◆ **WRITTEN EXERCISE A**
Transcribe, from the passage on grazing capacity and site hydrology, the part that opens with the words containing "Distance to water, terrain, slope" and closes with "the management unit).".
◆ **WRITTEN EXERCISE B**
In the passage on grazing capacity and site hydrology:
(i) In the example given, on what share of the management unit is the adjustment calculated?
(ii) What is the principal factor limiting forage production on this site?
(iii) Which hydrologic groups of soils dominate the site?

Distance to water, terrain, slope and length of slope, access, shrub density, fencing, and management can affect carrying capacity (grazing capacity) within a management unit as well as kind, class, and breeds of livestock. Adjustments should be made for the area that is considered necessary for reduction of animal numbers. For example, 30 percent of a management unit may have 25 percent slopes and distances of greater than one mile from water; therefore, the adjustment is only calculated for 30 percent of the unit (i.e. 50 percent reduction on 30 percent of the management unit).
Hydrological functions
Water is the principal factor limiting forage production on this site. This site is dominated by soils in hydrologic group B and C, with localized areas in hydrologic group D. Infiltration ranges from moderately slow to moderate. Runoff potential for this site varies from low to moderate depending on soil hydrologic group and ground cover. In many cases, areas with greater than 75 percent ground cover have the greatest potential for high infiltration and lower runoff. An example of an exception would be an area where shortgrasses form a strong sod and dominate the site. Areas where ground cover is less than 50 percent have the greatest potential to have reduced infiltration and higher runoff (refer to Part 630, NRCS National Engineering Handbook for detailed hydrology information).

◆ **DATASET RECORDS**

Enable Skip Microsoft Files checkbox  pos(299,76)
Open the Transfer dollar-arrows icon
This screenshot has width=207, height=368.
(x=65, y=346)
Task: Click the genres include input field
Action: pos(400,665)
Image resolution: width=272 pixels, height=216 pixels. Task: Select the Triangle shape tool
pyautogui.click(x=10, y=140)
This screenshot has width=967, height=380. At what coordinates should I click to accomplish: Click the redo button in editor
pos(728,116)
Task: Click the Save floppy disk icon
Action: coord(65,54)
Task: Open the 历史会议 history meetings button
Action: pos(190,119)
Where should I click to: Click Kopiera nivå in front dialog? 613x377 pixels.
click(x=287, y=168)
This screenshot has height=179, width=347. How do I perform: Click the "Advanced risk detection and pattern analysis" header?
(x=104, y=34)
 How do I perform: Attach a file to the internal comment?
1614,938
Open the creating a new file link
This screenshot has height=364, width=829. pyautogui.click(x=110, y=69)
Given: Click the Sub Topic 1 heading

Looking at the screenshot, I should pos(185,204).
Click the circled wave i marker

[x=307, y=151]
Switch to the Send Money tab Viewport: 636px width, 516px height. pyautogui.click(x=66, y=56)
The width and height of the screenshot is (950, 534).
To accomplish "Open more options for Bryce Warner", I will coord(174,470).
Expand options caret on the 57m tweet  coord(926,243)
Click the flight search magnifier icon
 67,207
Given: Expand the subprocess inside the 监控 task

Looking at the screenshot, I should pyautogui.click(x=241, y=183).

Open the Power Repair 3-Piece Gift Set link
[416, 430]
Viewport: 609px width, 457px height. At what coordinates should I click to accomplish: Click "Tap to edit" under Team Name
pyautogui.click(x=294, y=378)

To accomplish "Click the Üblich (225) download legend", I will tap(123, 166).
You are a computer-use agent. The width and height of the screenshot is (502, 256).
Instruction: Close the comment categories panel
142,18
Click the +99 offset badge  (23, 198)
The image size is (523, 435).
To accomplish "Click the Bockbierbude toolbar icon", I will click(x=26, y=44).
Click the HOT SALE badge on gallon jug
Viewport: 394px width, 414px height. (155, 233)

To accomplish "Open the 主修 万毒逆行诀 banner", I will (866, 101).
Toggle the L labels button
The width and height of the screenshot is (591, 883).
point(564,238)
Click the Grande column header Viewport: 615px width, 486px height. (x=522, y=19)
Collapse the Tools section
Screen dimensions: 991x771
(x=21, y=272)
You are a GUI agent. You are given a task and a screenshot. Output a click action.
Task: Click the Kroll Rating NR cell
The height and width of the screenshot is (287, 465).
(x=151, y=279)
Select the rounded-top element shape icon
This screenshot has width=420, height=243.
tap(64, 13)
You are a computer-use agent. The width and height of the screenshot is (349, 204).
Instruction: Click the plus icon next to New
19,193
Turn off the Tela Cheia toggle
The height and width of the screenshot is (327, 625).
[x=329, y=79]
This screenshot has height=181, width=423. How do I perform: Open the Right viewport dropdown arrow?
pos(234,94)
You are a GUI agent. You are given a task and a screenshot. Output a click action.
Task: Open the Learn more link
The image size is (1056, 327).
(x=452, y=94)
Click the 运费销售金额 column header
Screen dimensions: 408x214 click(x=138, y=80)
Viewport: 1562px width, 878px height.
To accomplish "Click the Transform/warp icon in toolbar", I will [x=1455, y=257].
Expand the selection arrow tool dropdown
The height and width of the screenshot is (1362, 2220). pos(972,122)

◆ **FINISHED ANSWER A**
Distance to water, terrain, slope and length of slope, access, shrub density, fencing, and management can affect carrying capacity (grazing capacity) within a management unit as well as kind, class, and breeds of livestock. Adjustments should be made for the area that is considered necessary for reduction of animal numbers. For example, 30 percent of a management unit may have 25 percent slopes and distances of greater than one mile from water; therefore, the adjustment is only calculated for 30 percent of the unit (i.e. 50 percent reduction on 30 percent of the management unit).

◆ **FINISHED ANSWER B**
(i) 30 percent of the management unit
(ii) Water
(iii) Groups B and C